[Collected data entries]

+--

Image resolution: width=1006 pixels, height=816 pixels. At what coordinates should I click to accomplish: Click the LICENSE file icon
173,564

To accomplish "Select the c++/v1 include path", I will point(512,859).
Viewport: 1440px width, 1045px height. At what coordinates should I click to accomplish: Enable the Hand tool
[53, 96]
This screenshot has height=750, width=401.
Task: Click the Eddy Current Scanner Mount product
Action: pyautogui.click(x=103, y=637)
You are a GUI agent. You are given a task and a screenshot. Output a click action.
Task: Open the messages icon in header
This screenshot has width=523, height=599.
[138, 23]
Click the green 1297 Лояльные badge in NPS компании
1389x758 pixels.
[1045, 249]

+--

Restate each entry above word for word.

Image resolution: width=1006 pixels, height=816 pixels. At what coordinates should I click to accomplish: Click the LICENSE file icon
173,564

To accomplish "Select the c++/v1 include path", I will point(512,859).
Viewport: 1440px width, 1045px height. At what coordinates should I click to accomplish: Enable the Hand tool
[53, 96]
This screenshot has height=750, width=401.
Task: Click the Eddy Current Scanner Mount product
Action: pyautogui.click(x=103, y=637)
You are a GUI agent. You are given a task and a screenshot. Output a click action.
Task: Open the messages icon in header
This screenshot has width=523, height=599.
[138, 23]
Click the green 1297 Лояльные badge in NPS компании
1389x758 pixels.
[1045, 249]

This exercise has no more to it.